◆ Exercise aim:
Would you print out every entry exactly as given?

◆ Collected data entries:
_____

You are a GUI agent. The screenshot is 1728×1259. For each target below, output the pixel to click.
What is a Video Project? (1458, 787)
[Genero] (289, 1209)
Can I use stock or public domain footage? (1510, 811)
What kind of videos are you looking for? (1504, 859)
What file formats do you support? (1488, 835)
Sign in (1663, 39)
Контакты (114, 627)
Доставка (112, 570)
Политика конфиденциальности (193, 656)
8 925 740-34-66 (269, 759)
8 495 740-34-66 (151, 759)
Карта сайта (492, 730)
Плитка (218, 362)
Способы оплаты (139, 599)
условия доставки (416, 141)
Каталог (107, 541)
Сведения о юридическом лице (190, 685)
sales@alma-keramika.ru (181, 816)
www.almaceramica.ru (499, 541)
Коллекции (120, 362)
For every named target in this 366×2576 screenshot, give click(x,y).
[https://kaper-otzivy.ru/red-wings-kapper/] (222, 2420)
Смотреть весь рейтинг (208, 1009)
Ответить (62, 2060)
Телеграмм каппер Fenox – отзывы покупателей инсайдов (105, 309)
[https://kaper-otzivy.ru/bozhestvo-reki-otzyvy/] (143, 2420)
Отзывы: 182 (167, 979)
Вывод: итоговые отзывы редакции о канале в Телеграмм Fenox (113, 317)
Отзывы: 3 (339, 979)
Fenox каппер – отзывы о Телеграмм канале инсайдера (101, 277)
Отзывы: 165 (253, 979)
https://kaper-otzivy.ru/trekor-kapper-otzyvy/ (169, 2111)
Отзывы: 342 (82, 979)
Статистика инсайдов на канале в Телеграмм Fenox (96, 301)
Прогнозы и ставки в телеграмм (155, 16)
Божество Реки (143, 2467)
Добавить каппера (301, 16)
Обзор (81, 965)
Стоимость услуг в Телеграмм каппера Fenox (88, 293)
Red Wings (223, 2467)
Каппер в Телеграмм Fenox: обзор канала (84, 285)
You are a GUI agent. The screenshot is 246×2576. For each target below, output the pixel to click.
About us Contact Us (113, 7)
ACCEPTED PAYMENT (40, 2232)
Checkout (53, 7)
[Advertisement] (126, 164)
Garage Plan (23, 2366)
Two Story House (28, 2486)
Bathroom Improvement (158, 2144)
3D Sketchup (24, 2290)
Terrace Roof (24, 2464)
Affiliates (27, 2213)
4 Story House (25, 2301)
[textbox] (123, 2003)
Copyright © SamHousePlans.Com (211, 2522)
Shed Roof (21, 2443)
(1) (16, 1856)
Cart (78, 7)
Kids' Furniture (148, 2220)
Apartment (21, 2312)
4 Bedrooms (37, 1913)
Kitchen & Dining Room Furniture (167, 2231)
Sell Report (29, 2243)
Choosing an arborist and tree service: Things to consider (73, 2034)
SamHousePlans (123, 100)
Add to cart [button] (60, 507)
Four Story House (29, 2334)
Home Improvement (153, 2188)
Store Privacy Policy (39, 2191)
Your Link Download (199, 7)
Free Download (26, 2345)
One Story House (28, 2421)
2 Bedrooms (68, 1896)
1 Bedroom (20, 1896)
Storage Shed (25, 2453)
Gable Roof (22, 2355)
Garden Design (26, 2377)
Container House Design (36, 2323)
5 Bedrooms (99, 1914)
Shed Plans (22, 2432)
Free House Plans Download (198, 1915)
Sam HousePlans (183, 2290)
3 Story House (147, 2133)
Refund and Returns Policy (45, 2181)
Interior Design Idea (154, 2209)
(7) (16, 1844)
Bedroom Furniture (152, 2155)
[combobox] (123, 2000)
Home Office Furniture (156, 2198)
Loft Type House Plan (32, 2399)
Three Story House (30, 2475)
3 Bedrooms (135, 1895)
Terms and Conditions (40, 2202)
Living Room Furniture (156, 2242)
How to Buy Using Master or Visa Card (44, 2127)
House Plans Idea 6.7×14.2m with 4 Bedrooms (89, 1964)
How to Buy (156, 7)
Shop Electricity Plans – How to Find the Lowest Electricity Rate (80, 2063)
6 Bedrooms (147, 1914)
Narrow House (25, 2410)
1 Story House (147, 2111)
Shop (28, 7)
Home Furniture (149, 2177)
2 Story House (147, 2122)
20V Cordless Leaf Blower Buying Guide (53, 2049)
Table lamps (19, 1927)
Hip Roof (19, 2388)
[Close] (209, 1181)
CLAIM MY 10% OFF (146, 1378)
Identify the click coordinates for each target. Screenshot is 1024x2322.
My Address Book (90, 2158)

_____

◆ Problem solution:
You are a GUI agent. The screenshot is 1728×1259. For each target below, output the pixel to click.
What is a Video Project? (1458, 787)
[Genero] (289, 1209)
Can I use stock or public domain footage? (1510, 811)
What kind of videos are you looking for? (1504, 859)
What file formats do you support? (1488, 835)
Sign in (1663, 39)
Контакты (114, 627)
Доставка (112, 570)
Политика конфиденциальности (193, 656)
8 925 740-34-66 (269, 759)
8 495 740-34-66 (151, 759)
Карта сайта (492, 730)
Плитка (218, 362)
Способы оплаты (139, 599)
условия доставки (416, 141)
Каталог (107, 541)
Сведения о юридическом лице (190, 685)
sales@alma-keramika.ru (181, 816)
www.almaceramica.ru (499, 541)
Коллекции (120, 362)
For every named target in this 366×2576 screenshot, give click(x,y).
[https://kaper-otzivy.ru/red-wings-kapper/] (222, 2420)
Смотреть весь рейтинг (208, 1009)
Ответить (62, 2060)
Телеграмм каппер Fenox – отзывы покупателей инсайдов (105, 309)
[https://kaper-otzivy.ru/bozhestvo-reki-otzyvy/] (143, 2420)
Отзывы: 182 (167, 979)
Вывод: итоговые отзывы редакции о канале в Телеграмм Fenox (113, 317)
Отзывы: 3 (339, 979)
Fenox каппер – отзывы о Телеграмм канале инсайдера (101, 277)
Отзывы: 165 (253, 979)
https://kaper-otzivy.ru/trekor-kapper-otzyvy/ (169, 2111)
Отзывы: 342 (82, 979)
Статистика инсайдов на канале в Телеграмм Fenox (96, 301)
Прогнозы и ставки в телеграмм (155, 16)
Божество Реки (143, 2467)
Добавить каппера (301, 16)
Обзор (81, 965)
Стоимость услуг в Телеграмм каппера Fenox (88, 293)
Red Wings (223, 2467)
Каппер в Телеграмм Fenox: обзор канала (84, 285)
You are a GUI agent. The screenshot is 246×2576. For each target below, output the pixel to click.
About us Contact Us (113, 7)
ACCEPTED PAYMENT (40, 2232)
Checkout (53, 7)
[Advertisement] (126, 164)
Garage Plan (23, 2366)
Two Story House (28, 2486)
Bathroom Improvement (158, 2144)
3D Sketchup (24, 2290)
Terrace Roof (24, 2464)
Affiliates (27, 2213)
4 Story House (25, 2301)
[textbox] (123, 2003)
Copyright © SamHousePlans.Com (211, 2522)
Shed Roof (21, 2443)
(1) (16, 1856)
Cart (78, 7)
Kids' Furniture (148, 2220)
Apartment (21, 2312)
4 Bedrooms (37, 1913)
Kitchen & Dining Room Furniture (167, 2231)
Sell Report (29, 2243)
Choosing an arborist and tree service: Things to consider (73, 2034)
SamHousePlans (123, 100)
Add to cart [button] (60, 507)
Four Story House (29, 2334)
Home Improvement (153, 2188)
Store Privacy Policy (39, 2191)
Your Link Download (199, 7)
Free Download (26, 2345)
One Story House (28, 2421)
2 Bedrooms (68, 1896)
1 Bedroom (20, 1896)
Storage Shed (25, 2453)
Gable Roof (22, 2355)
Garden Design (26, 2377)
Container House Design (36, 2323)
5 Bedrooms (99, 1914)
Shed Plans (22, 2432)
Free House Plans Download (198, 1915)
Sam HousePlans (183, 2290)
3 Story House (147, 2133)
Refund and Returns Policy (45, 2181)
Interior Design Idea (154, 2209)
(7) (16, 1844)
Bedroom Furniture (152, 2155)
[combobox] (123, 2000)
Home Office Furniture (156, 2198)
Loft Type House Plan (32, 2399)
Three Story House (30, 2475)
3 Bedrooms (135, 1895)
Terms and Conditions (40, 2202)
Living Room Furniture (156, 2242)
How to Buy Using Master or Visa Card (44, 2127)
House Plans Idea 6.7×14.2m with 4 Bedrooms (89, 1964)
How to Buy (156, 7)
Shop Electricity Plans – How to Find the Lowest Electricity Rate (80, 2063)
6 Bedrooms (147, 1914)
Narrow House (25, 2410)
1 Story House (147, 2111)
Shop (28, 7)
Home Furniture (149, 2177)
2 Story House (147, 2122)
20V Cordless Leaf Blower Buying Guide (53, 2049)
Table lamps (19, 1927)
Hip Roof (19, 2388)
[Close] (209, 1181)
CLAIM MY 10% OFF (146, 1378)
Identify the click coordinates for each target. Screenshot is 1024x2322.
My Address Book (90, 2158)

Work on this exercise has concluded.